[KVM-AUTOTEST PATCH v3] [RFC] KVM test: client parallel test execution

From: Michael Goldish <mgoldish@redhat.com>
To: autotest@test.kernel.org, kvm@vger.kernel.org
Cc: Michael Goldish <mgoldish@redhat.com>
Subject: [KVM-AUTOTEST PATCH v3] [RFC] KVM test: client parallel test execution
Date: Sun, 20 Sep 2009 18:14:34 +0300	[thread overview]
Message-ID: <1253459674-17833-1-git-send-email-mgoldish@redhat.com> (raw)

(Difference from previous version:
- Put most of the code in a separate module
- Wait for workers to finish freeing their used resources before starting tests
  that require those resources)

This patch adds a control.parallel file that runs several test execution
pipelines in parallel.

The number of pipelines is set to the number of CPUs reported by /proc/cpuinfo.
It can be changed by modifying the control file.
The total amount of RAM defaults to 3/4 times what 'free -m' reports.

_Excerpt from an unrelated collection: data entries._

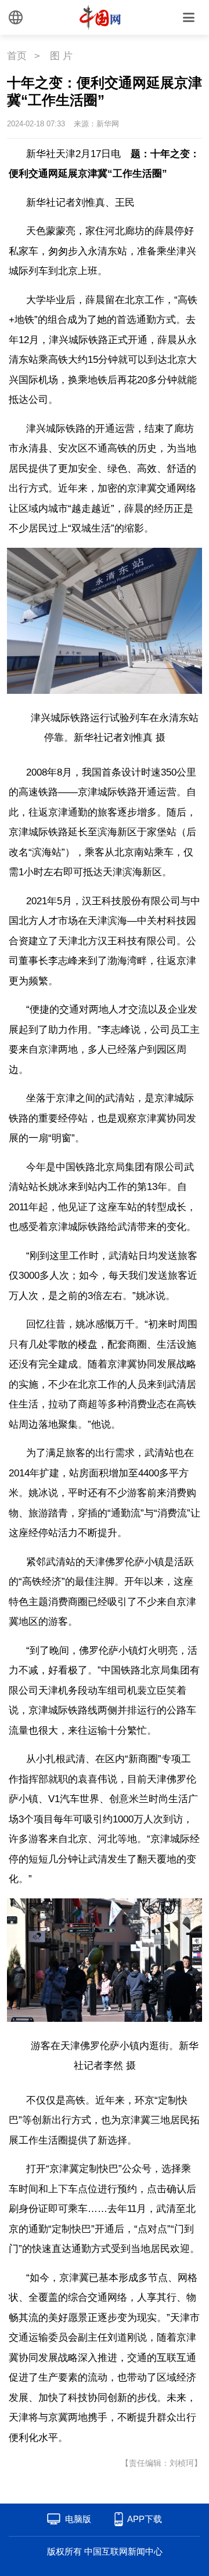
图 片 (61, 55)
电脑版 (78, 2519)
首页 (17, 55)
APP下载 (144, 2519)
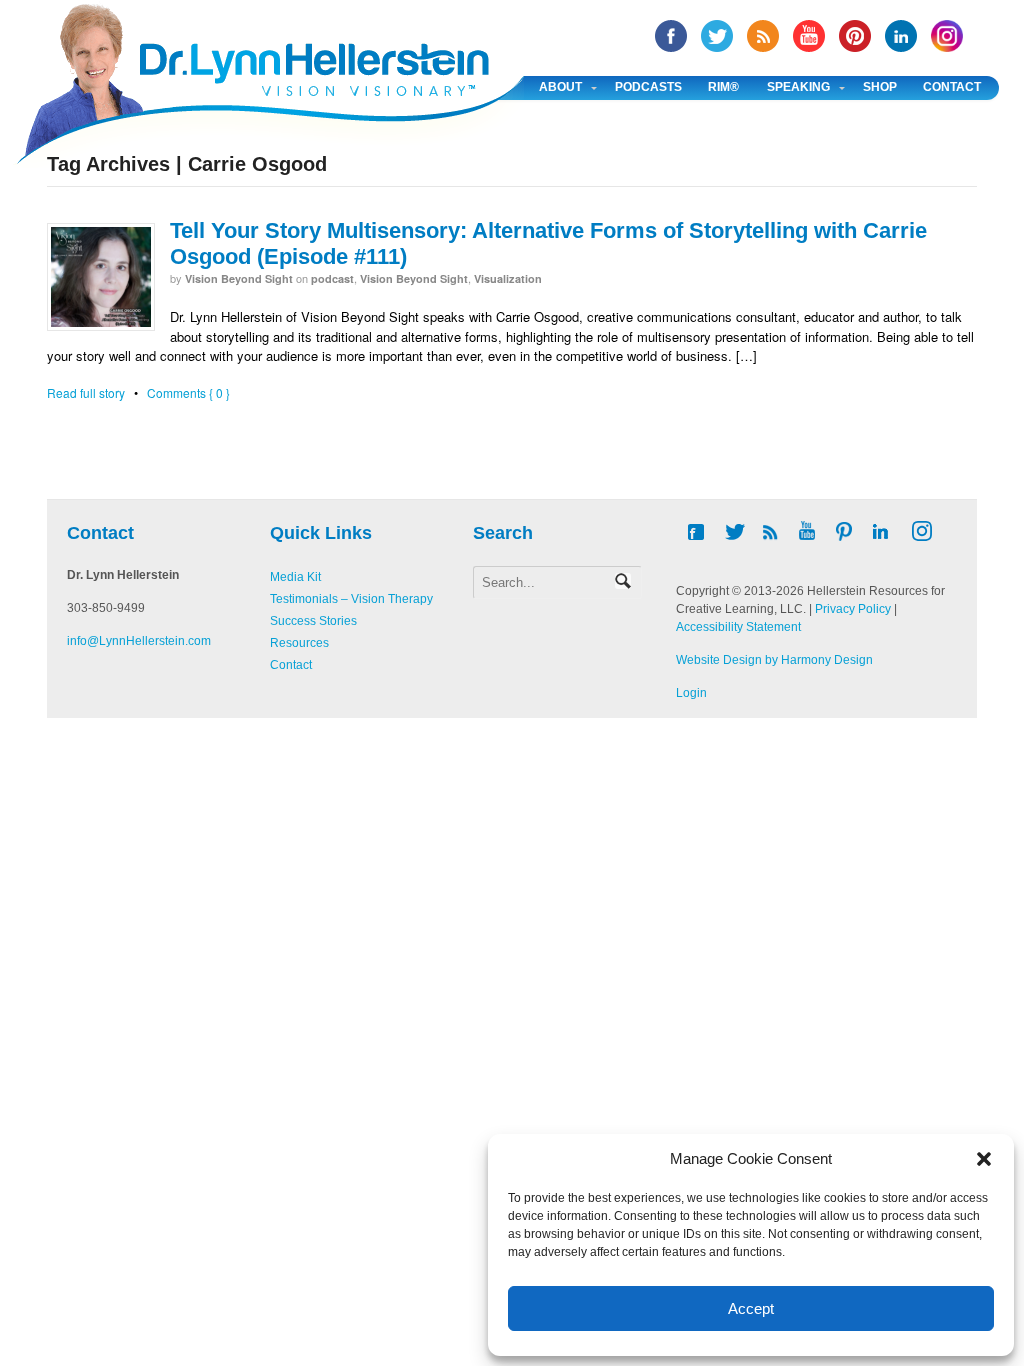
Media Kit (295, 577)
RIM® (723, 87)
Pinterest (855, 36)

The scheduler's job is to make sure tests run in parallel only when there are
sufficient resources to allow it.  For example, a test that requires 2 CPUs
will not run together with a test that requires 3 CPUs on a 4 CPU machine.
The same logic applies to RAM.

Note that tests that require more CPUs and/or more RAM than the machine has are
allowed to run alone, e.g. a test that requires 3GB of RAM is allowed to run
on a machine with only 2GB of RAM, but no tests will run in parallel to it.

Currently TAP networking isn't supported by this scheduler because the main MAC
address pool must be divided between the pipelines ("workers").  This should be
straightforward to do but I haven't had the time to do it yet.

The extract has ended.